• _Excerto_
---*---

Dor nas crianças: reconhecer, avaliar e tratar
A dor é comum em idade pediátrica, mas ainda frequentemente subvalorizada. Durante décadas acreditou-se que as crianças não sentiam ou sentiam menos dor do que os adultos, levando à sua subavaliação e subtratamento. Quanto mais nova a criança, menor a probabilidade de receber alívio adequado da dor. Hoje sabe-se que a dor pediátrica é real, com repercussões imediatas e a longo prazo, e que a sua avaliação e tratamento são fundamentais para o bem-estar e desenvolvimento da criança.
A dor é definida como uma experiência sensorial e emocional desagradável, modulada por fatores biológicos, psicológicos e sociais, variando com a idade, desenvolvimento e contexto familiar e cultural. Mesmo recém-nascidos pré-termo possuem vias nociceptivas funcionais e são capazes de sentir dor, com impacto no desenvolvimento cerebral.
Além da componente biológica, em que o dano tecidular gera sinais que chegam ao cérebro e são interpretados como dor, fatores como ansiedade, depressão, crenças ou experiências adversas podem intensificar a perceção da dor, mas a dor é sempre real. A dor pode ser aguda – associada a infeções, quedas, procedimentos com agulha ou cirurgias; ou crónica, quando persiste por mais de 3 meses – cefaleias, dor abdominal funcional ou musculoesquelética.
A avaliação da dor deve ser adaptada à idade e ao contexto clínico e é fundamental para orientar o tratamento e monitorizar a sua eficácia. Em crianças acima dos 3 anos, privilegia-se o autorrelato, enquanto nas crianças mais pequenas (pré-verbais) e não verbais recorre-se a escalas observacionais que analisam expressão facial, choro, postura ou alterações fisiológicas. Entre mais de 60 escalas validadas, destacam-se a Escala Numérica, Escala de Faces e a FLACC.
O tratamento deve ser multimodal, combinando estratégias farmacológicas e não farmacológicas. Entre os fármacos mais usados estão o paracetamol, anti-inflamatórios e, em casos específicos, os opioides, exigindo a atenção às diferenças farmacocinéticas e farmacodinâmicas da criança em relação ao adulto.

---*---

• _Material fornecido_

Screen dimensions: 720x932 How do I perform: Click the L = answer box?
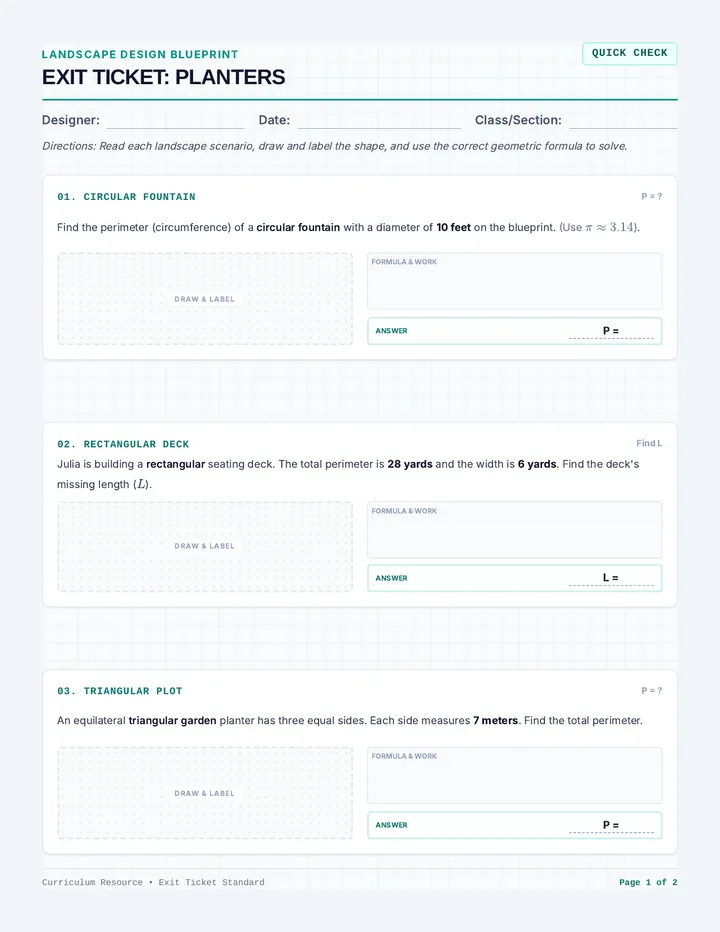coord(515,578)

---*---

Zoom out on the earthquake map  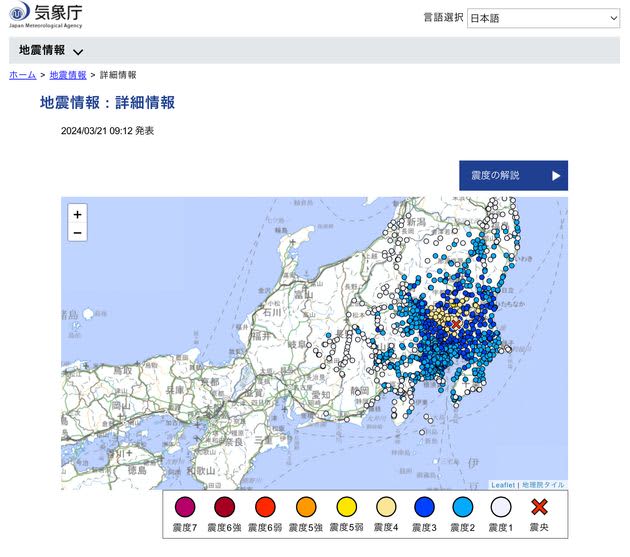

---*---

• _Questões de análise_
- a) Segundo o excerto sobre a dor nas crianças, a dor passa a ser considerada crónica a partir de quanto tempo de persistência?
- b) Prossiga o excerto sobre a dor nas crianças a partir do ponto em que termina.

• _Respostas dadas_
- a) Quando persiste por mais de 3 meses.

- b)
Medidas não farmacológicas incluem: distração, conforto, reabilitação (como fisioterapia), psicologia (como terapia cognitivo-comportamental) e terapias integrativas (como hipnose e massagem). A criança deve sentir-se segura e envolvida e a participação dos pais é essencial para garantir maior eficácia do tratamento. O não tratamento da dor pode ter consequências a longo prazo, como ansiedade, depressão, maior sensibilidade à dor ao longo da vida e evicção dos cuidados de saúde.
A dor crónica afeta um em cada 5 adolescentes, é mais frequente nas raparigas e aumenta com a idade. É um problema de saúde pública global, que pode comprometer o sono, atividade física, rendimento escolar, vida familiar e interação social, além de gerar custos adicionais para o sistema de saúde. A abordagem baseia-se no modelo biopsicossocial, integrando fatores biológicos, psicológicos e sociais que perpetuam a dor, envolvendo equipas interdisciplinares de médicos, enfermeiros, psicólogos, fisioterapeutas e terapeutas ocupacionais. O objetivo é restaurar a função, atividade física, sono adequado e a reintegração escolar e social, pois à medida que a funcionalidade melhora, a dor tende a diminuir ou desaparecer.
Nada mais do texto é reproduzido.